The problem: Report every line of the rows that contains the string "reply". Case counts.

Data section:

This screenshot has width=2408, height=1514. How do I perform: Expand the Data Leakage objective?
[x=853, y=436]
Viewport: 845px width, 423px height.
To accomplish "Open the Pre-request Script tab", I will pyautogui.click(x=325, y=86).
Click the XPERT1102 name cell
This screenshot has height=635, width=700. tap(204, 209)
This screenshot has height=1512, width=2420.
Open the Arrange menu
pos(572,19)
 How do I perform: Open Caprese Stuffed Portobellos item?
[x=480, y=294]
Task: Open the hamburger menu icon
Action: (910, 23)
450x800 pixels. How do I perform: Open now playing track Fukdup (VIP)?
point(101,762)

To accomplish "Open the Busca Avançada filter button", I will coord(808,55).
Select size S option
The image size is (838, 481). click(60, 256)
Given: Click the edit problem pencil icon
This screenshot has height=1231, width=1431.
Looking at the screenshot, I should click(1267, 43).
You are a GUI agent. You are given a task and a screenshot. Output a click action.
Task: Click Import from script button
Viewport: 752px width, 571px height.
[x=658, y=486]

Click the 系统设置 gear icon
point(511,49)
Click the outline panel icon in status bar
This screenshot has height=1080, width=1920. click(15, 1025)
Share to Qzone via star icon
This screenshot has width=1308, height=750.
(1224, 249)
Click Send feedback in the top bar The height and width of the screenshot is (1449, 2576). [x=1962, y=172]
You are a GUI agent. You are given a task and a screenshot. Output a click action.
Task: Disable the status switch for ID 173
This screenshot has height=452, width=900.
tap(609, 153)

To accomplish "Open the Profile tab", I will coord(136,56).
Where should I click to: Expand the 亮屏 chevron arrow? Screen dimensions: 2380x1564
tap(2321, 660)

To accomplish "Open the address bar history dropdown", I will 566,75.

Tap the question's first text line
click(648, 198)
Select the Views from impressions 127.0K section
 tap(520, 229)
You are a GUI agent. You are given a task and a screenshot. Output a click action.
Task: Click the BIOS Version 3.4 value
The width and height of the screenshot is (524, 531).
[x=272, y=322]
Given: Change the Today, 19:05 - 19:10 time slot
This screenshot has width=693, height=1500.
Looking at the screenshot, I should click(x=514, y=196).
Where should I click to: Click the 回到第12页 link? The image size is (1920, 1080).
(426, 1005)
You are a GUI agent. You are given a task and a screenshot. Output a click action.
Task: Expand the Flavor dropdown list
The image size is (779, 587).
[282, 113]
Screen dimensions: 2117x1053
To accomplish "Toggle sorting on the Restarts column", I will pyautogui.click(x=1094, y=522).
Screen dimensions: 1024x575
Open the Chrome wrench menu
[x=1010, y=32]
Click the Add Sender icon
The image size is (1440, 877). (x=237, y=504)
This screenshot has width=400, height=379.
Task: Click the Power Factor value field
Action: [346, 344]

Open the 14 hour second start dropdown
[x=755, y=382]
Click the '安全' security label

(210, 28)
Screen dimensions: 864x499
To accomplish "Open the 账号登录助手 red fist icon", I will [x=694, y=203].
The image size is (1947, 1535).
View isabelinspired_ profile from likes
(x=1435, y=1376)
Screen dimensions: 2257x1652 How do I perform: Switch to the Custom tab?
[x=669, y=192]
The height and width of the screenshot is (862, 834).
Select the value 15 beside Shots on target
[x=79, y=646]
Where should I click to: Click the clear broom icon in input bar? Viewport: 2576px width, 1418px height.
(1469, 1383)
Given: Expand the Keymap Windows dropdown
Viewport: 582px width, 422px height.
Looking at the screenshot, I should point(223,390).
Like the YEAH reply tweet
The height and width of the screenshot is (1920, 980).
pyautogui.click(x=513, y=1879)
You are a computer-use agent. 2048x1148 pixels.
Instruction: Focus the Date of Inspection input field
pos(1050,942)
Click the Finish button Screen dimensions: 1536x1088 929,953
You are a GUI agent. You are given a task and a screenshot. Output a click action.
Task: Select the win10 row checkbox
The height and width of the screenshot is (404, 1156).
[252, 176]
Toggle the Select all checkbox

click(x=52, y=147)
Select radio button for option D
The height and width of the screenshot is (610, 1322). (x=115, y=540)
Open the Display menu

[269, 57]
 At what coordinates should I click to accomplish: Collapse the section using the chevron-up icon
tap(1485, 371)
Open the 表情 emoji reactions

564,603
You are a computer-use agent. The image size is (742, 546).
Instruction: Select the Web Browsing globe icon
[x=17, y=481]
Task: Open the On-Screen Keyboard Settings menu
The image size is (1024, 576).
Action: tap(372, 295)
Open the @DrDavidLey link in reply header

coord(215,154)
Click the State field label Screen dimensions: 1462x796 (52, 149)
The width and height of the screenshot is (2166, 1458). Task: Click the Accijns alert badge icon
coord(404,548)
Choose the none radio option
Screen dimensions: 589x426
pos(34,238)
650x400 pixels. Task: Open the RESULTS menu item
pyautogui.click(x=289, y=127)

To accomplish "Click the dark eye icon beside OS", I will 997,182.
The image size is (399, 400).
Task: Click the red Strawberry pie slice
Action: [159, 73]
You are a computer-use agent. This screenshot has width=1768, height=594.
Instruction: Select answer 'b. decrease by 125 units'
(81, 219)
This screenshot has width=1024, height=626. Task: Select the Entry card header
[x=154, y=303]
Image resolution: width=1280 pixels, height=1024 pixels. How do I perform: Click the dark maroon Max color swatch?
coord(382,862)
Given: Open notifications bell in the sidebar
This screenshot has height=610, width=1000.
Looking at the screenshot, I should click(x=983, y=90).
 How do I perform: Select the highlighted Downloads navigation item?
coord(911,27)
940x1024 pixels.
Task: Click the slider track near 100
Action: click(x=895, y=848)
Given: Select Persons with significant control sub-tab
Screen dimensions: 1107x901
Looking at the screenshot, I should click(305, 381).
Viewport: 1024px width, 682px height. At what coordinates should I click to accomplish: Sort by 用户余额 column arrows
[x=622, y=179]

Solved exercise:
Like the YEAH reply tweet
Open the @DrDavidLey link in reply header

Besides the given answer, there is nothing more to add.